Unser kleiner Hypochonder hat direkt Schmerzen wenn ihm was nicht passt.
Wie wir mit all den Phasen und Konflikten umgehen? Manchmal etwas entspannter, mal weniger. Ja, wir werden auch häufiger laut, aber in gewissen Zeiten geht das gar nicht anders, vor allem wenn der Sohnemann auch nach der fünften Wiederholung nicht reagiert.

Wir drohen nur noch mit Dingen die wir zur Not tatsächlich umsetzen können, ohne dass es uns das Herz bricht, und allen voran reden wir viel. Wir erklären ihm alles. Wir erklären ihm was wir von ihm wollen und wieso. Wenn wir sauer sind sagen wir wieso und vor allem klären wir den Streit immer auf. Wir gehen nie im Bösen schlafen, versöhnen uns noch, geben immer einen Gutenacht-Kuss und sagen ihm wie sehr wir ihn lieben.

Max schaut in „brenzligen“ Situationen nur gespannt zu und wartet ab was als nächstes passiert. Wenn ich ihn so entspannt sehe, während bei uns mal wieder Theaterstimmung ist, denke ich immer an etwas das ich mal gelesen habe. Und zwar, dass die ersten Kinder es nicht einfach haben, denn sie sind wie Testkaninchen. Sie kommen zu uns Anfänger-Eltern die selbst erstmal lernen müssen mit diesen Situationen umzugehen. Und genau so ist es!

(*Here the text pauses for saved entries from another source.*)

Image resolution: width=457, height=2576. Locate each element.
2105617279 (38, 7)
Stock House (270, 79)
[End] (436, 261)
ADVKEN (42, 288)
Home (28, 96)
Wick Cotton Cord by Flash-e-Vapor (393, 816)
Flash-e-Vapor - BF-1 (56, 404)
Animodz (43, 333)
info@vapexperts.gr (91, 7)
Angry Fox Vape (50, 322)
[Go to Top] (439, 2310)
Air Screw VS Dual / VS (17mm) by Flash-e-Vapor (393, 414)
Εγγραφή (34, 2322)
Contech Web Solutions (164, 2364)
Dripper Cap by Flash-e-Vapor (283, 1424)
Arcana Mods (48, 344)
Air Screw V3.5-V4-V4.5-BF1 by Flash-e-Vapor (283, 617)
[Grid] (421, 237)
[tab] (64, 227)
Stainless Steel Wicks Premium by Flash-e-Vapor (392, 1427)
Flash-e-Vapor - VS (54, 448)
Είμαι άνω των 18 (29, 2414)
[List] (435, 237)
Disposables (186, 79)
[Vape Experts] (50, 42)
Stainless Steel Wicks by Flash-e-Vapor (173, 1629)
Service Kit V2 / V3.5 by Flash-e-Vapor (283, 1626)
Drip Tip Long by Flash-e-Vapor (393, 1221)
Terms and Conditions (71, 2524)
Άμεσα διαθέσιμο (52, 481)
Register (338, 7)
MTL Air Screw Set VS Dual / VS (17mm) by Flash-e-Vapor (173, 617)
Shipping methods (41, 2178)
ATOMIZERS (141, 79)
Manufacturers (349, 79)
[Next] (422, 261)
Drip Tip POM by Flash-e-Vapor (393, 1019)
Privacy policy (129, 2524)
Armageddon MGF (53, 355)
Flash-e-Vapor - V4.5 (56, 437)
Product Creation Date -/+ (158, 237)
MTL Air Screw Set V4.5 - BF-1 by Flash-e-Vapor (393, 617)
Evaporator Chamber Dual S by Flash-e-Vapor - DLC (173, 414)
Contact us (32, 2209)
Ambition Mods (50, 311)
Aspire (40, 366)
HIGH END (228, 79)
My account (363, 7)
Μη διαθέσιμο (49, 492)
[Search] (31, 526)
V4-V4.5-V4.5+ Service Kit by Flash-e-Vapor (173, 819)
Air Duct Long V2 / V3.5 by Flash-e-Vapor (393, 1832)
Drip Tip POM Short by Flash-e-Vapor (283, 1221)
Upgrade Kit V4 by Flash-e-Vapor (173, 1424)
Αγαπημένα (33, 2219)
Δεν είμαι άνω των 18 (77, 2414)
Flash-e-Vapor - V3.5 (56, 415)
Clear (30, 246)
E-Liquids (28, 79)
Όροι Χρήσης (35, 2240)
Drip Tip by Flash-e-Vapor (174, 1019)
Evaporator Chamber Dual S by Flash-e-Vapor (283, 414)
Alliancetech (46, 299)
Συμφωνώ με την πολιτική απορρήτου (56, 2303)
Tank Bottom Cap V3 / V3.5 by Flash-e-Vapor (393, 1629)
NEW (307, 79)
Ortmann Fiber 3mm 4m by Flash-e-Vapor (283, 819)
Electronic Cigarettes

Ich selbst merke, dass ich bei Max kaum mehr „ausprobiere“. Ich habe gewisse Routinen, die so funktioniert haben und auch weiterhin funktionieren. Man weiß schon eher wie was läuft und führt diesen Standard weiter.
Viele Dinge laufen natürlich ganz anders, denn jedes Kind hat seinen ganz eigenen Kopf. So muss man die Kinder auf unterschiedliche Weise in die gewünschte Richtung lenken. Beim zweiten wissen wir hingegen wie genau die Richtung aussieht, das Grundgerüst der Erziehung steht, und alle müssen sich an die Regeln halten.

Seht ihr das ähnlich?
Ich finde zum Beispiel auch nicht, dass ich mich beim ersten Kind „entschuldigen“ muss, dass es nicht mehr die komplette Aufmerksamkeit hat wie ein Einzelkind. Scheinbar fühlen manche so. Ich nicht!
Im Gegenteil: Felix hat einen Bruder und Kumpel gewonnen. Den beiden – so klein Max auch noch ist – wird nie langweilig. Sie lachen so viel zusammen.

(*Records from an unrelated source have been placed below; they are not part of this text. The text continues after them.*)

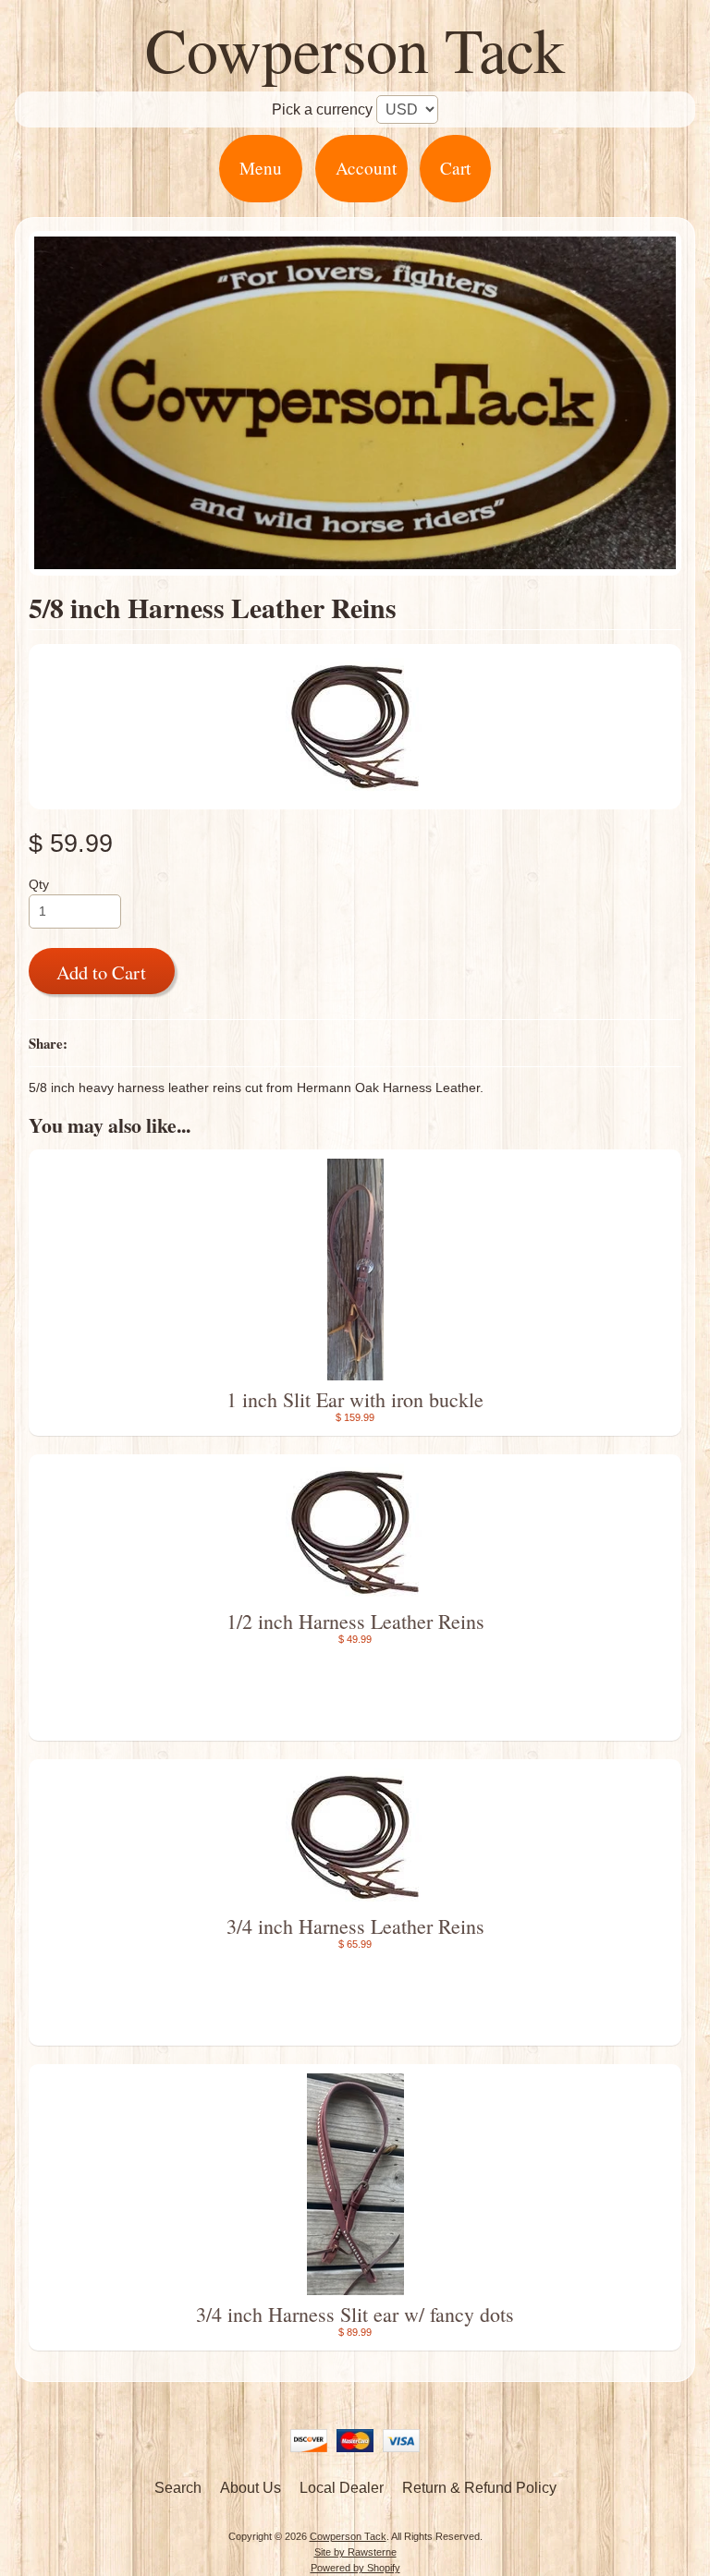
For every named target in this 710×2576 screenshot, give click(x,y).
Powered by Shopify (355, 2567)
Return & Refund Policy (479, 2488)
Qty (39, 885)
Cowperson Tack (355, 48)
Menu (260, 167)
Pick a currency (322, 109)
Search (178, 2488)
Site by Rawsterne (355, 2552)
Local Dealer (342, 2488)
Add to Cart (101, 972)
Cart (455, 167)
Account (366, 167)
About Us (250, 2488)
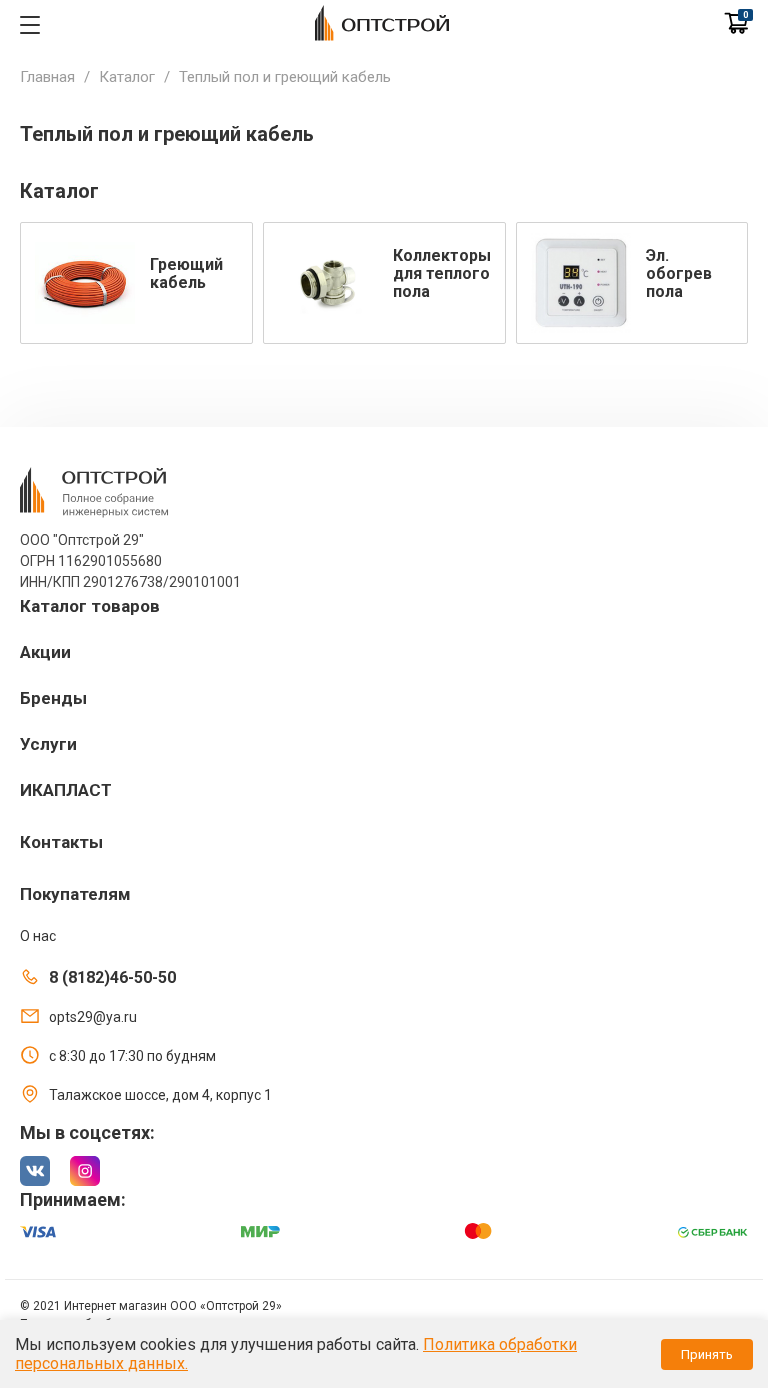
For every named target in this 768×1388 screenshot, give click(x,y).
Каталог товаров (90, 606)
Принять (707, 1354)
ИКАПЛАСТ (66, 790)
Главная (47, 77)
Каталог (127, 77)
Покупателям (75, 894)
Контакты (61, 842)
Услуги (48, 744)
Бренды (53, 698)
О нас (38, 936)
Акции (45, 652)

Felix hatte drei Jahre als Einzelkind und nun wächst er in der Rolle des großen Bruders noch schneller.
Max gegenüber hatte ich zeitweise tatsächlich ein schlechtes Gewissen, was aber eigentlich Quatsch ist. Ich fühlte mich schlecht weil ich ihm nicht die Aufmerksamkeit entgegenbringen konnte die Felix in seinem Alter genossen hat, aber das ergibt sich aus der Tatsache dass jetzt zwei Kinder da sind. 
Andererseits wird Max einige Vorzüge genießen die sein Bruder nicht hat bzw. hatte. Der große Bruder schaufelt meist einen Weg frei, und die kleinen laufen dann hinterher, mit deutlich weniger Hindernissen.
Wir Eltern sind beim zweiten Kind lockerer und entspannter. Mal sehen was die kommenden Monate und Jahre bringen!

Das Leben als Zweifachmami - Kleinkind in der Trotzphase und Baby

One Comment

  • Johanna Harlacher

    Schön, gestern Abend hatte meine Tochter (2,25Jahre alt) einen 30min Zornanfall weil sie duschen u nicht baden sollte. Gut dass mein Mann dran war, denn ich lag im Bett u versuchte nicht zu erbrechen. Schwangerschaftsübelkeit. Warum tun wir das, warum leiden wir bewußt u wollen Kinder?